- _Short problem_:
Scale the entries from the first line down to the line with "Action: (x=738, y=595)", both ends included. Rewrite only those lines in full, Task lines included, with every answer coordinate multiplied by 2.5 and rounded to a whole number, halves up, and leave out the pictures.

- _Records provided_:
(begin)

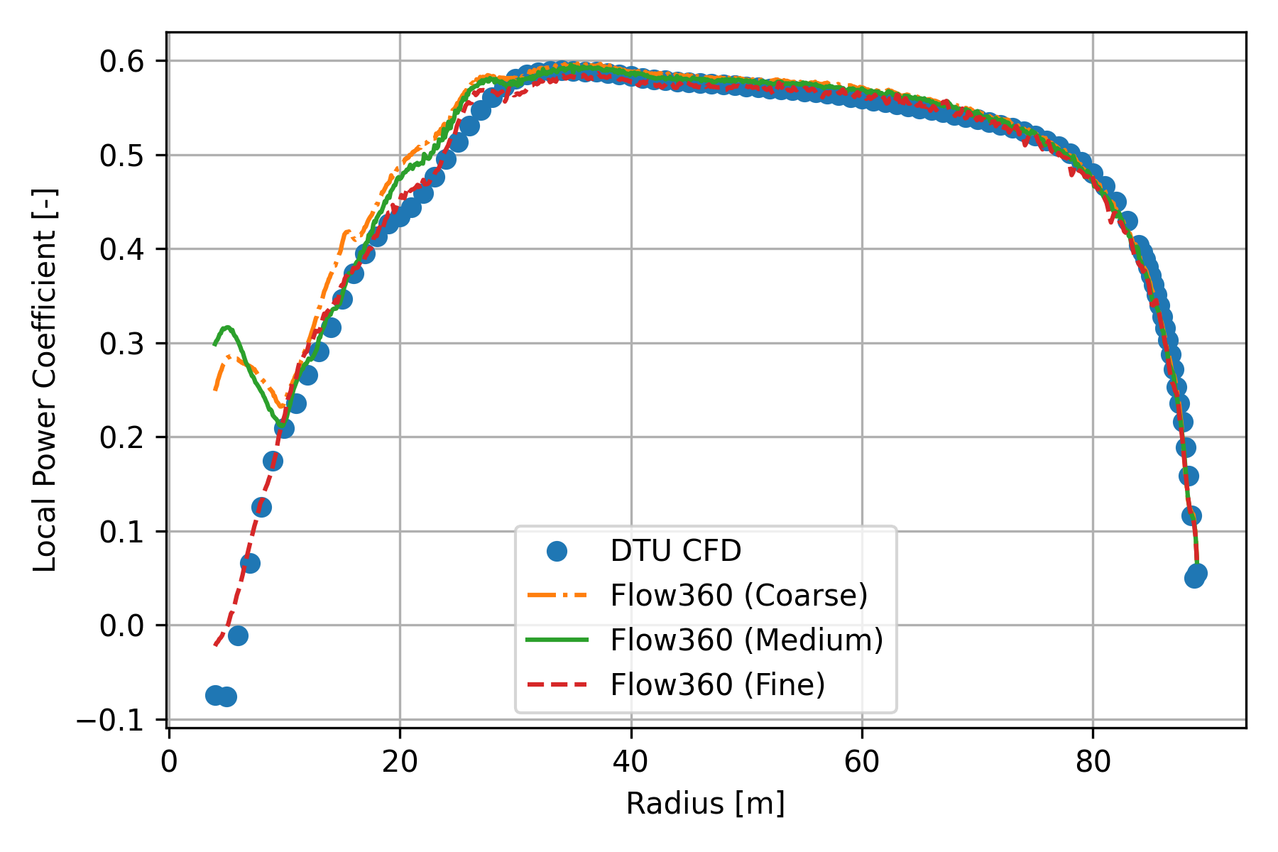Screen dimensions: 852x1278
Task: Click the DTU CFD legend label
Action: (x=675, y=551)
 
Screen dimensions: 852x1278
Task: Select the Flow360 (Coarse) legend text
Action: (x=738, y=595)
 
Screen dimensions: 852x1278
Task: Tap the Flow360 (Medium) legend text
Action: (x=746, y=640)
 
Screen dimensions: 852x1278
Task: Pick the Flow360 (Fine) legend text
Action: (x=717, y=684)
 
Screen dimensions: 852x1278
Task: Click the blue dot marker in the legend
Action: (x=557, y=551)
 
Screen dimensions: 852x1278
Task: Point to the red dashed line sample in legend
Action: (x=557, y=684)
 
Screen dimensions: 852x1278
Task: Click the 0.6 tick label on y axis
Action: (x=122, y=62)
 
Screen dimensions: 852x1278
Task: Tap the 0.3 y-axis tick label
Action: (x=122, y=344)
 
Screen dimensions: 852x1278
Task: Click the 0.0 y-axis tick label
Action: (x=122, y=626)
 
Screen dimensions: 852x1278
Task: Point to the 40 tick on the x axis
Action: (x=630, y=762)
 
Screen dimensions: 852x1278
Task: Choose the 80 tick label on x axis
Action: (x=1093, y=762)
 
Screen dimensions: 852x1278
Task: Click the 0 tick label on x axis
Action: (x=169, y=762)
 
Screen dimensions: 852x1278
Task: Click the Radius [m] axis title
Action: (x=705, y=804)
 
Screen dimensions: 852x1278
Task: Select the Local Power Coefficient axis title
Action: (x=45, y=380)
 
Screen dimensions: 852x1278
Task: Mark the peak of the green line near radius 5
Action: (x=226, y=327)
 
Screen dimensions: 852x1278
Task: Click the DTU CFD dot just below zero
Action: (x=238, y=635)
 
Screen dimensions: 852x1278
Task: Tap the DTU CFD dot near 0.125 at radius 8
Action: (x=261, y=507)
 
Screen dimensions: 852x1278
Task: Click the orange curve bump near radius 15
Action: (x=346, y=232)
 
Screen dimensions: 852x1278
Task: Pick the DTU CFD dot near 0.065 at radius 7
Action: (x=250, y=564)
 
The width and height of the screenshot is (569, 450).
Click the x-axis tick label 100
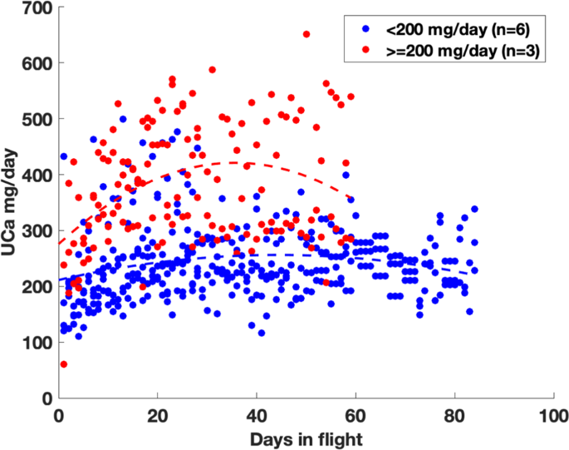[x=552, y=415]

(end)

- _Answer for the task_:
Screen dimensions: 852x1278
Task: Click the DTU CFD legend label
Action: (x=1688, y=1378)
 
Screen dimensions: 852x1278
Task: Select the Flow360 (Coarse) legend text
Action: (x=1845, y=1488)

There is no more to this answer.